_Text_

——————————

Induced pluripotent stem cell model of chronic myeloid leukemia revealed olfactomedin 4 as a novel therapeutic target in leukemia stem cells

The definitive cure of leukemia requires identification of novel therapeutic targets to eradicate leukemia stem cells (LSCs). However, rarity of LSCs within the pool of malignant cells remains major limiting factor for their study in humans. Reprogramming somatic cells to pluripotency allows generation of induced pluripotent stem cells (iPSCs) that are capable of self-renewal and differentiation toward derivatives of all three germ layers, including blood. Because iPSCs capture the entire genome of diseased cell, they have been already used successfully to model human genetic diseases. Recently, we generated transgene-free iPSCs from bone marrow mononuclear cells from the patient in chronic phase of chronic myeloid leukemia (CML). iPSCs generated from CML patient captured the entire genome of neoplastic myeloid cells in this patient, including the unique 4-way translocation between chromosomes 1, 9, 22, and 11. Following differentiation on OP9, CML-iPSCs generated lin-CD34+CD45+ primitive hematopoietic cells with HSC phenotype. These cells displayed many unique features of CML LSCs, including expression of Bcr/Abl, high ALDH and rhodamine efflux activity, LTC-IC potential, adhesion defect, rapid cytokine independent proliferation, and imatinib resistance. Following differentiation in vitro these cells loss CD34 expression and became sensitive to imatinib. Comparative analysis of gene expression in lin-CD34+CD45+ cells obtained from normal bone marrow- and CML-iPSCs treated and not treated with imatinib identified olfactomedin 4 (OLFM4) as the top-ranking gene induced by imatinib. OLFM4 knockdown using siRNA decreased CFCs and increased apoptosis in CML-iPSCs-derived lin-CD34+CD45+, as well as parental somatic LSCs and LSCs from other unrelated CML patients. Overall this study successfully demonstrates for the first time the validity of iPSC model for CML LSC studies and identification of novel targets for drugs in CML LSCs.

——————————

_Source data_
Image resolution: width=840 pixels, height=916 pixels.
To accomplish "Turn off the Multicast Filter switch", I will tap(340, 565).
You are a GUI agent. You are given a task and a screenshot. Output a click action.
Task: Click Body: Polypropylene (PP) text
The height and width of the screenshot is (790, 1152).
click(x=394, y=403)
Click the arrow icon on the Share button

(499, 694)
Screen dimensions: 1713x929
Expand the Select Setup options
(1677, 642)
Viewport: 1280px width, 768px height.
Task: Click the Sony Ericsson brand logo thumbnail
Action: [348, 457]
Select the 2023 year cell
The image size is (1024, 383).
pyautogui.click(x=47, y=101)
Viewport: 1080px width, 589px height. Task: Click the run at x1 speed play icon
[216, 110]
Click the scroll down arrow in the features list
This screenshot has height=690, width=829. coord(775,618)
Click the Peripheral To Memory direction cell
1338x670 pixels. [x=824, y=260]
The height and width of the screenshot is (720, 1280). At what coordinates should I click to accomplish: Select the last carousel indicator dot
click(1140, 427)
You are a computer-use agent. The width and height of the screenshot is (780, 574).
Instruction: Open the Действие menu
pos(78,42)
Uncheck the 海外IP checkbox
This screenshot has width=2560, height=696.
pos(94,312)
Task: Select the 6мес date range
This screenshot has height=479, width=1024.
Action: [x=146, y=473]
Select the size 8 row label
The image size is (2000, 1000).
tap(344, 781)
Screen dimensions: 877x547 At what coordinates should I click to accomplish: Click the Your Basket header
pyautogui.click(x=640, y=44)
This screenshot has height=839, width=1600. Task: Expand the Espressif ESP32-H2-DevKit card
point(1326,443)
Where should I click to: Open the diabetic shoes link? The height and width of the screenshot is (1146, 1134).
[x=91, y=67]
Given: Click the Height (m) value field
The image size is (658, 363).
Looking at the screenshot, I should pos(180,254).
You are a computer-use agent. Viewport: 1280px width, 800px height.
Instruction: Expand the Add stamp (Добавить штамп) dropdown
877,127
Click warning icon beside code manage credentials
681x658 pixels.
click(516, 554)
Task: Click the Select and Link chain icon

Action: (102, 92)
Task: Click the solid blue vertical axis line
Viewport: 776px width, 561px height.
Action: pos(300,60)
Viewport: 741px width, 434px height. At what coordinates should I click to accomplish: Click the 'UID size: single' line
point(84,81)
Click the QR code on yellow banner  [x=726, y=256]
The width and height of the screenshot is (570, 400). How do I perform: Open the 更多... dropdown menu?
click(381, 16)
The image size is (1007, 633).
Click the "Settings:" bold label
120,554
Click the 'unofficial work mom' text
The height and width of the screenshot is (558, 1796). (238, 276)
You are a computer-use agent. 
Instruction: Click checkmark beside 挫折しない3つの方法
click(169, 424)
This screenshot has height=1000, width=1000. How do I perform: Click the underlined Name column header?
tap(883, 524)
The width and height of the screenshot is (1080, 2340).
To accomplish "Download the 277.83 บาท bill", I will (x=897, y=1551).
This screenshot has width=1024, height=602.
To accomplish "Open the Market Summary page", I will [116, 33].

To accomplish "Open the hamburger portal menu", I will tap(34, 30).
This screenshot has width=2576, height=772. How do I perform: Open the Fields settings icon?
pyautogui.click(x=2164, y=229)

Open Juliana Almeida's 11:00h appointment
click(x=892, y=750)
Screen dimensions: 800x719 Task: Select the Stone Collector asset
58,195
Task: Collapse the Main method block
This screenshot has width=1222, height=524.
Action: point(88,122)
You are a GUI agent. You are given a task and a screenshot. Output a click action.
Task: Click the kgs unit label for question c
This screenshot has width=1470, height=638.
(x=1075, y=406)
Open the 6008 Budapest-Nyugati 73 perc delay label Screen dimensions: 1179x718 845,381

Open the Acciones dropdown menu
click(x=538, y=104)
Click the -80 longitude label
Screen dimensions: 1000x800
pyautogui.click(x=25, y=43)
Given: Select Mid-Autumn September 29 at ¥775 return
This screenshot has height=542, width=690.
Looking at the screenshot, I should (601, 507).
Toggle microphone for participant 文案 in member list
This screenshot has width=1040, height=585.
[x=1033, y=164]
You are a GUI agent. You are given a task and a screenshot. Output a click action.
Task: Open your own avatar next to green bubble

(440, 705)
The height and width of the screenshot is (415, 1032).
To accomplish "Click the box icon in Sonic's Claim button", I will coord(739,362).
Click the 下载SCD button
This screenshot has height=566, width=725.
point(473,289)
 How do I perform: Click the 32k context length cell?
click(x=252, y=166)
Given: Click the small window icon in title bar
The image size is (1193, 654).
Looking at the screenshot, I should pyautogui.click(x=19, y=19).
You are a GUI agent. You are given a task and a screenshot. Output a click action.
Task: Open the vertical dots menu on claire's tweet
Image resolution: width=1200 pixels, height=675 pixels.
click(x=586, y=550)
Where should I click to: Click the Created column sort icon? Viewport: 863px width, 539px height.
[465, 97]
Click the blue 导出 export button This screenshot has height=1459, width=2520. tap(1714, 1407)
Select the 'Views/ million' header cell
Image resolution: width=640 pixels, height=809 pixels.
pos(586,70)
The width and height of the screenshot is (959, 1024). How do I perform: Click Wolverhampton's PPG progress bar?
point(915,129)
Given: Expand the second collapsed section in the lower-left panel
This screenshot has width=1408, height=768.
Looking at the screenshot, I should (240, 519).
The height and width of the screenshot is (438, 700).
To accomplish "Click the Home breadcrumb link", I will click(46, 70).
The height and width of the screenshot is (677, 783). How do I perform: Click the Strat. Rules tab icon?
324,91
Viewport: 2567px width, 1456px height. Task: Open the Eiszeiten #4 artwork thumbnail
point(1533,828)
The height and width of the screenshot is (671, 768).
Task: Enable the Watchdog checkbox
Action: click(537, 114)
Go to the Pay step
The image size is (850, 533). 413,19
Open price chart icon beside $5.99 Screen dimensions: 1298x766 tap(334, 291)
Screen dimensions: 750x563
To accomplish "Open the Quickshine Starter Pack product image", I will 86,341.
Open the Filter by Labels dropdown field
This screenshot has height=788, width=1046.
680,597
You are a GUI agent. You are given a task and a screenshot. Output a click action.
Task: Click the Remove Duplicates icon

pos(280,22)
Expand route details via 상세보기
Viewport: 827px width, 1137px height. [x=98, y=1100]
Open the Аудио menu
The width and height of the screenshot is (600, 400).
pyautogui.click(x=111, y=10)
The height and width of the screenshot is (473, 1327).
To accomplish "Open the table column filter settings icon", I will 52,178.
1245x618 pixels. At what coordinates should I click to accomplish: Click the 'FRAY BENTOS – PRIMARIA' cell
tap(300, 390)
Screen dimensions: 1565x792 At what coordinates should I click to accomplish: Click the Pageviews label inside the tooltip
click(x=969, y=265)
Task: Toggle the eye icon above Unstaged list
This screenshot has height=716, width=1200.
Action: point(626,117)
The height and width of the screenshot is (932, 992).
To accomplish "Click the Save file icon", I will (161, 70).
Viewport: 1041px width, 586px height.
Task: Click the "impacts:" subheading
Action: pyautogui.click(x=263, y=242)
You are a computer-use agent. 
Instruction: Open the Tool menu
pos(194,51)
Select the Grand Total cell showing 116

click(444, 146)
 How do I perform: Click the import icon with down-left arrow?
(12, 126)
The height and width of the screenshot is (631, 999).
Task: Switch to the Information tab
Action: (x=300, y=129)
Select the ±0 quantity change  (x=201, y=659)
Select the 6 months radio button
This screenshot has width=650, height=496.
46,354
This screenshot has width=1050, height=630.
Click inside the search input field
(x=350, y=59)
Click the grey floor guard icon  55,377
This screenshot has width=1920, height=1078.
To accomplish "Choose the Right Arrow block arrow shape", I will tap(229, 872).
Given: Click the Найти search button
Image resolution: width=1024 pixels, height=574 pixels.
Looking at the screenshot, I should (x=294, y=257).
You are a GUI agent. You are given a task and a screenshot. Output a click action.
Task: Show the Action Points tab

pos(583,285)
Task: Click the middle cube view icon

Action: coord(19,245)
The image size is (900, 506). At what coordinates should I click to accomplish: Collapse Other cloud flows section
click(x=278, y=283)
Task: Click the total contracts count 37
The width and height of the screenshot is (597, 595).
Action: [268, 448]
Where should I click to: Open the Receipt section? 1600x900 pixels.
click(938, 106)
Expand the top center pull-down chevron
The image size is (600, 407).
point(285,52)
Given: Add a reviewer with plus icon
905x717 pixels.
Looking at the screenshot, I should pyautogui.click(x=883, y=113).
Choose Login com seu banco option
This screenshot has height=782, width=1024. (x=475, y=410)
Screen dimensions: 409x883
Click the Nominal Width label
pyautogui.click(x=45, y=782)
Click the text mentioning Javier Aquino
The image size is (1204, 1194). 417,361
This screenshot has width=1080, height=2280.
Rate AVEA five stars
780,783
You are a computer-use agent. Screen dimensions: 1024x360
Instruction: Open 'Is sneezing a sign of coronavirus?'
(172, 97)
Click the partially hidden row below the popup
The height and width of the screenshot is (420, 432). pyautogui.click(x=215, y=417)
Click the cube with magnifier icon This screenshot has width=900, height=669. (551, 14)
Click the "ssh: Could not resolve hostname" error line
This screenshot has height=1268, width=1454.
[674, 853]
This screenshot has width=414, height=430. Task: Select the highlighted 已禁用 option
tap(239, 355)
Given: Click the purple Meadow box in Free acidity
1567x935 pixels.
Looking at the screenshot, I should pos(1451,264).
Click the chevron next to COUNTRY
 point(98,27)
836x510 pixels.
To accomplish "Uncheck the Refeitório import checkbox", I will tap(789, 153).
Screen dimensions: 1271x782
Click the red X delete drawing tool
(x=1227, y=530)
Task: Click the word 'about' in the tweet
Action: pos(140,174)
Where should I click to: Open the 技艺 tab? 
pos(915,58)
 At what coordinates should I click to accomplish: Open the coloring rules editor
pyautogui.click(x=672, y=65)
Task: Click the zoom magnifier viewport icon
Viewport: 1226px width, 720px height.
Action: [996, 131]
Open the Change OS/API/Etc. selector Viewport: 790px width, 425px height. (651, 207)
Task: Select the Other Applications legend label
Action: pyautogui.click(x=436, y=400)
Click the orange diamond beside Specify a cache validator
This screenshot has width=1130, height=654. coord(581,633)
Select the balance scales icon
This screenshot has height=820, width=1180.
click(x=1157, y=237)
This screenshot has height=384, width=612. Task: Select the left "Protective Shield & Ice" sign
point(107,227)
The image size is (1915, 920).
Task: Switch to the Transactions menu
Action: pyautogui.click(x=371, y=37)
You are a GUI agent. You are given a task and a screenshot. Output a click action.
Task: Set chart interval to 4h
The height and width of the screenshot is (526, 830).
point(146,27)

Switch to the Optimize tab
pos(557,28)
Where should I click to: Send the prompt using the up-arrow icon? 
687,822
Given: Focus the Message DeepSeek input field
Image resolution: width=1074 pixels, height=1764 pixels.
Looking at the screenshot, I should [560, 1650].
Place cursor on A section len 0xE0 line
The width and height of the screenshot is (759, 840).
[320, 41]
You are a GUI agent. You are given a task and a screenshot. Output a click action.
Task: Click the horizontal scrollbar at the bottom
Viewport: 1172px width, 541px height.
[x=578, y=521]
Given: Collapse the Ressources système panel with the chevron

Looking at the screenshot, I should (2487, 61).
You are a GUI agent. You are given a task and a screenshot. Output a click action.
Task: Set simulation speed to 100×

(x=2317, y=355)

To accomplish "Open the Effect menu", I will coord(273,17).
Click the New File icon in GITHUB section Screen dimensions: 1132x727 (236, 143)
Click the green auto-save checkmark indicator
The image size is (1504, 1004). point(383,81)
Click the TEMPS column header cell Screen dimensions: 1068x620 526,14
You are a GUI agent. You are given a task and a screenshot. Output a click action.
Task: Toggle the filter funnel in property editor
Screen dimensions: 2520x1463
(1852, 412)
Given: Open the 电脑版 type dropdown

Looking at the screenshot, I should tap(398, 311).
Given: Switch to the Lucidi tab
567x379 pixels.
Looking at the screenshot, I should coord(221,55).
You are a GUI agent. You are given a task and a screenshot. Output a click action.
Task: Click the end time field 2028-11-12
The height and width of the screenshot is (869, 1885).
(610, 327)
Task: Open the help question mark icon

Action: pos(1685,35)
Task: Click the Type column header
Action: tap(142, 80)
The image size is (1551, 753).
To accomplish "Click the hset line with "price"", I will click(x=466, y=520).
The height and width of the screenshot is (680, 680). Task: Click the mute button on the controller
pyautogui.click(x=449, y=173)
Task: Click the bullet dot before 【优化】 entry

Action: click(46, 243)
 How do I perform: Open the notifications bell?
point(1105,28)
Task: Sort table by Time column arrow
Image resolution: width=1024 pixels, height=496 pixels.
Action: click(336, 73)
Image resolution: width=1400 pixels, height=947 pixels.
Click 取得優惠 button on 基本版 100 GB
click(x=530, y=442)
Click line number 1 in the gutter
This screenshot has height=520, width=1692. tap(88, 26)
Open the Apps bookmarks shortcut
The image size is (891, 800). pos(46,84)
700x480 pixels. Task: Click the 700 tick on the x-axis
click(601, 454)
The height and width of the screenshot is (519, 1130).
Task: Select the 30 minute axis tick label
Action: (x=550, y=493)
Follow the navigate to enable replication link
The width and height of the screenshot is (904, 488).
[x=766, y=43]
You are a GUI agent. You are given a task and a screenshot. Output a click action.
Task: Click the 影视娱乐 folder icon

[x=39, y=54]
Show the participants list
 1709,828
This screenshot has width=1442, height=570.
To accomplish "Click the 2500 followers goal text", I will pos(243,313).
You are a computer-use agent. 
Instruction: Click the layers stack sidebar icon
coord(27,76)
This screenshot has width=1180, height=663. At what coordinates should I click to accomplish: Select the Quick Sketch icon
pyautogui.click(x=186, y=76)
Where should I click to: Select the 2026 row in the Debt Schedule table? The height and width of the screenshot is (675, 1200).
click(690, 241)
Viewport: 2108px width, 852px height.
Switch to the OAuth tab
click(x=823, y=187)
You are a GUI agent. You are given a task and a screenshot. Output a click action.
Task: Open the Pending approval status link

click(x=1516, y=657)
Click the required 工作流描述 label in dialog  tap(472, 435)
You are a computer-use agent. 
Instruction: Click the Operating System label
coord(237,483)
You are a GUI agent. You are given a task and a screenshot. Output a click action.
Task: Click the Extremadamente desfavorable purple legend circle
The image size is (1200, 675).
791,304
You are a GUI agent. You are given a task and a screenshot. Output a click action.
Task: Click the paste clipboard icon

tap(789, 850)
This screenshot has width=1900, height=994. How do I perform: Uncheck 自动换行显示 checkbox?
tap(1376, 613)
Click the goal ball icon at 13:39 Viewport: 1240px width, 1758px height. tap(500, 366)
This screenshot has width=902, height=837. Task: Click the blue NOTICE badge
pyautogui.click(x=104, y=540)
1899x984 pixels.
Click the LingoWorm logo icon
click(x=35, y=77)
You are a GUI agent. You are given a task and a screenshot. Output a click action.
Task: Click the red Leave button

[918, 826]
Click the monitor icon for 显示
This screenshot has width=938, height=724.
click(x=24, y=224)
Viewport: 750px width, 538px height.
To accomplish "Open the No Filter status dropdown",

——————————

_Aim of the exercise_
The text on the stem cell model of chronic myeloid leukemia describes a 4-way translocation. List every chromosome it involves.

_Answer space_
Chromosomes 1, 9, 22, and 11.